▸ Problem statement
Convert the listing from the line containing "Click the green" through the line containing "Viewport: 600px width, 436px" into a numbered list, dropping any blank lines.

▸ Dataset extract
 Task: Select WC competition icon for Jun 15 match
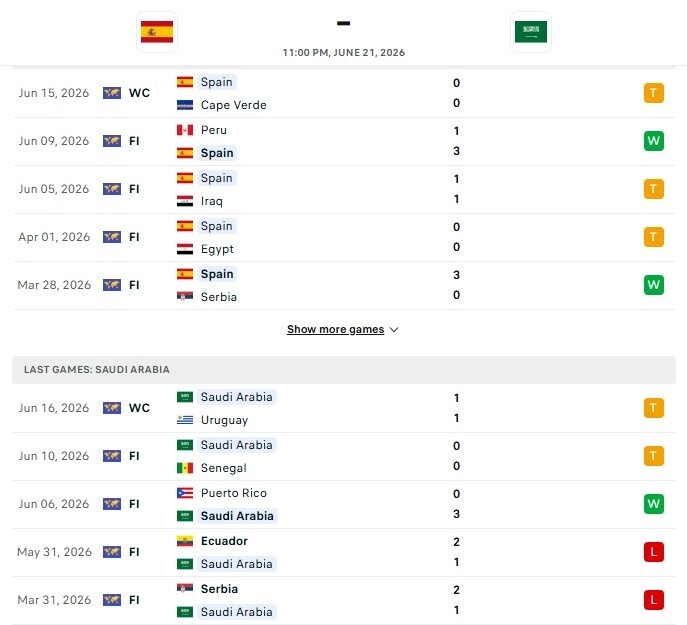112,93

---

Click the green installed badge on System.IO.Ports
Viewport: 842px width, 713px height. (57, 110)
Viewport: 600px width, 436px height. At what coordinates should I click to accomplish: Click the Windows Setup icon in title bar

▸ Task output
1. Click the green installed badge on System.IO.Ports
2. Viewport: 842px width, 713px height. (57, 110)
3. Viewport: 600px width, 436px height. At what coordinates should I click to accomplish: Click the Windows Setup icon in title bar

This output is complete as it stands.